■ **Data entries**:
· · · · · · ·
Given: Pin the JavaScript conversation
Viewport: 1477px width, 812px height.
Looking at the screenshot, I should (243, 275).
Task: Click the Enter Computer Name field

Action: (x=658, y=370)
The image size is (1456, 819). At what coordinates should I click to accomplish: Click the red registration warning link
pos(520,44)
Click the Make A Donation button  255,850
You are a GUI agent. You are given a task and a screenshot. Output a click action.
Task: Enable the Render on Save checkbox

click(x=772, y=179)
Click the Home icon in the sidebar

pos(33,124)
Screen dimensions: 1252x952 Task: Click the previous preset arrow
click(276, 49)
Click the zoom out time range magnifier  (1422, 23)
· · · · · · ·
■ **Problem description**: A reply should hold exactly the lines from the one containing "You are a GUI" through the end of the data above, nothing more.

■ **Written solution**:
You are a GUI agent. You are given a task and a screenshot. Output a click action.
Task: Enable the Render on Save checkbox

click(x=772, y=179)
Click the Home icon in the sidebar

pos(33,124)
Screen dimensions: 1252x952 Task: Click the previous preset arrow
click(276, 49)
Click the zoom out time range magnifier  (1422, 23)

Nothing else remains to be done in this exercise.